TG–DTA results during heating to 500 °C for the prepared a paste 1, b paste 2, and c paste 3

Figure 9 also shows that the end of the weight decrease and the beginning of the weight increase by Cu oxidation differed for pastes 1, 2, and 3, at corresponding temperatures of 230, 250, and 265 °C, respectively. These results implied that the organic remnants in the Cu pastes containing carboxylic acid reduce or delay the Cu oxidation. Their differences in the main peak temperatures of the exothermic curves could be attributed to these remnants. These organic remnants, which protected the Cu particles from oxidation, widened the sintering range and the overall degree of sintering. The enhanced sintering degrees and delay in the Cu oxidation were confirmed by the corresponding increase in the areas under the exothermic curves for temperatures up to 300 °C (note that the Y-axis ranges of heat flow are different from each other). The surviving exothermic curves for temperatures exceeding 300 °C were primarily attributed to sintering between oxidized particles; the degree was the highest for paste 1.

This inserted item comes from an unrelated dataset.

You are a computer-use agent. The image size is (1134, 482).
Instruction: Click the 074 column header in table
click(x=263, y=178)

Since the results shown in Fig. 9 were obtained under pressureless conditions, the results for the actual pressure-assisted (compressive) sinter bonding would be slightly different. It is anticipated that the oxidation tendency would be suppressed, and the sintering degree would significantly improve by accelerating the sintering process, especially for Cu pastes 2 and 3 containing carboxylic acid. Although Cu particles may re-oxidize in the air at high temperatures even after in situ reduction, oxidation can be significantly suppressed if the Cu particles are rapidly sintered into a dense microstructure with the assistance of compressive pressure.

Besides oxide removal from the Cu particle surfaces and delayed oxidation due to the inclusion of carboxylic acid, Cu particle rearrangement contributed to the rapid sinter bonding [37, 38]. The particle rearrangement is the slow movement of particles in the bondlines, heading for stress-free voids to escape the fraction between particles under constant compressive stress. Optimal positioning of the particles naturally proceeded by rearrangement, which absorbed the surface roughness at the upper and lower Cu interfaces, which was essential to induce the bonding integrity [39].

4 Conclusions

The pressure-assisted sintered Cu joints were demonstrated for die-attachment application in the air using pastes made from bimodal-sized Cu particles with the addition of carboxylic acids to the polyol-based solvent. The Cu particle sizes were 1.86 µm and 340 nm, while the compressive pressure was 2 MPa. The addition of carboxylic acids, i.e. succinic acid or ascorbic acid, into the Cu pastes improved the reduction propensity and sinter-bondability at 300 °C significantly. Consequently, these remnant organics from the carboxylic acids in the used polyol-based reducing system were effectively accelerating the sintering process together while delaying the Cu reoxidation. Accordingly, the shear strengths of the sintered Cu joints exceeded 15 MPa, similar to the required minimum shear strength, despite the significantly short bonding of 1 min. Furthermore, the bondlines in the sintered Cu joints with 3-min bonding showed high purity Cu phase with the minimal oxidation even in the air-bonding. Furthermore, when the bonding time increased to 5 min, a near-full-density bondline structure were formed. The obtained results imply that the combination of effective reducing agents is crucial for enhancing the sinterability for the Cu joint. Consequently, the short sintering time of these carboxylic acid-enhanced Cu pastes provides a guideline for the next-generation sinter-bonding technologies using low-cost Cu particles in the air atmosphere.